◆ Your goal: Convert every line of the records below into a numbered list, omitting any blank lines.

◆ Data shown:
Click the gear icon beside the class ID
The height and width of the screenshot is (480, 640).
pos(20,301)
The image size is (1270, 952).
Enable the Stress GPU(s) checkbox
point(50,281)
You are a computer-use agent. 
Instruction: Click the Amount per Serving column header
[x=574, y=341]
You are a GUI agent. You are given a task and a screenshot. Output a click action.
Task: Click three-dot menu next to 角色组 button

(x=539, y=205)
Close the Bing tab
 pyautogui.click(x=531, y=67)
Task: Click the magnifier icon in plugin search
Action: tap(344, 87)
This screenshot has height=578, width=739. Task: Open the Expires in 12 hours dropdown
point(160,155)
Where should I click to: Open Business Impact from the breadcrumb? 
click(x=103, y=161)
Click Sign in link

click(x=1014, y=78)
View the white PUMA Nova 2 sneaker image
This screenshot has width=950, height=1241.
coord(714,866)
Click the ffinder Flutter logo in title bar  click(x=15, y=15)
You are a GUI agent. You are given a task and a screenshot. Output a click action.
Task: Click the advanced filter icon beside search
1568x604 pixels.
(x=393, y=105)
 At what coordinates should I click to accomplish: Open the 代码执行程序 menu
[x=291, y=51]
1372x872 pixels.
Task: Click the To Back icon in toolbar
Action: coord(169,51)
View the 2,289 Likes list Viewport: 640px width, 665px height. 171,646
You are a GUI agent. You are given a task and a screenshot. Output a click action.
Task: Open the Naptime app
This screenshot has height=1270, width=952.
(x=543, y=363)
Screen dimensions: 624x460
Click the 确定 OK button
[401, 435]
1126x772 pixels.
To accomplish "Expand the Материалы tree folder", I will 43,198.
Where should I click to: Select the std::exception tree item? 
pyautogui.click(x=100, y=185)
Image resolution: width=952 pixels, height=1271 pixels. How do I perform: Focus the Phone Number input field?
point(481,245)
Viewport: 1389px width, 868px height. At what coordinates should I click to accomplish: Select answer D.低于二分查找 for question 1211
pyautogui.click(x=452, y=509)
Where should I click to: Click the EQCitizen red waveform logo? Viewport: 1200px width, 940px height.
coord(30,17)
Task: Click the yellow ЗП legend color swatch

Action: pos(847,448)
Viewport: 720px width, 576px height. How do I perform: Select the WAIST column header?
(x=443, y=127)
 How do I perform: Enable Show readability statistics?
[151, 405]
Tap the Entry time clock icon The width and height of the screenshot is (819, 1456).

◆ In response:
1. Click the gear icon beside the class ID
2. The height and width of the screenshot is (480, 640).
3. pos(20,301)
4. The image size is (1270, 952).
5. Enable the Stress GPU(s) checkbox
6. point(50,281)
7. You are a computer-use agent. 
8. Instruction: Click the Amount per Serving column header
9. [x=574, y=341]
10. You are a GUI agent. You are given a task and a screenshot. Output a click action.
11. Task: Click three-dot menu next to 角色组 button
12. (x=539, y=205)
13. Close the Bing tab
14.  pyautogui.click(x=531, y=67)
15. Task: Click the magnifier icon in plugin search
16. Action: tap(344, 87)
17. This screenshot has height=578, width=739. Task: Open the Expires in 12 hours dropdown
18. point(160,155)
19. Where should I click to: Open Business Impact from the breadcrumb? 
20. click(x=103, y=161)
21. Click Sign in link
22. click(x=1014, y=78)
23. View the white PUMA Nova 2 sneaker image
24. This screenshot has width=950, height=1241.
25. coord(714,866)
26. Click the ffinder Flutter logo in title bar  click(x=15, y=15)
27. You are a GUI agent. You are given a task and a screenshot. Output a click action.
28. Task: Click the advanced filter icon beside search
29. 1568x604 pixels.
30. (x=393, y=105)
31.  At what coordinates should I click to accomplish: Open the 代码执行程序 menu
32. [x=291, y=51]
33. 1372x872 pixels.
34. Task: Click the To Back icon in toolbar
35. Action: coord(169,51)
36. View the 2,289 Likes list Viewport: 640px width, 665px height. 171,646
37. You are a GUI agent. You are given a task and a screenshot. Output a click action.
38. Task: Open the Naptime app
39. This screenshot has height=1270, width=952.
40. (x=543, y=363)
41. Screen dimensions: 624x460
42. Click the 确定 OK button
43. [401, 435]
44. 1126x772 pixels.
45. To accomplish "Expand the Материалы tree folder", I will 43,198.
46. Where should I click to: Select the std::exception tree item? 
47. pyautogui.click(x=100, y=185)
48. Image resolution: width=952 pixels, height=1271 pixels. How do I perform: Focus the Phone Number input field?
49. point(481,245)
50. Viewport: 1389px width, 868px height. At what coordinates should I click to accomplish: Select answer D.低于二分查找 for question 1211
51. pyautogui.click(x=452, y=509)
52. Where should I click to: Click the EQCitizen red waveform logo? Viewport: 1200px width, 940px height.
53. coord(30,17)
54. Task: Click the yellow ЗП legend color swatch
55. Action: pos(847,448)
56. Viewport: 720px width, 576px height. How do I perform: Select the WAIST column header?
57. (x=443, y=127)
58.  How do I perform: Enable Show readability statistics?
59. [151, 405]
60. Tap the Entry time clock icon The width and height of the screenshot is (819, 1456).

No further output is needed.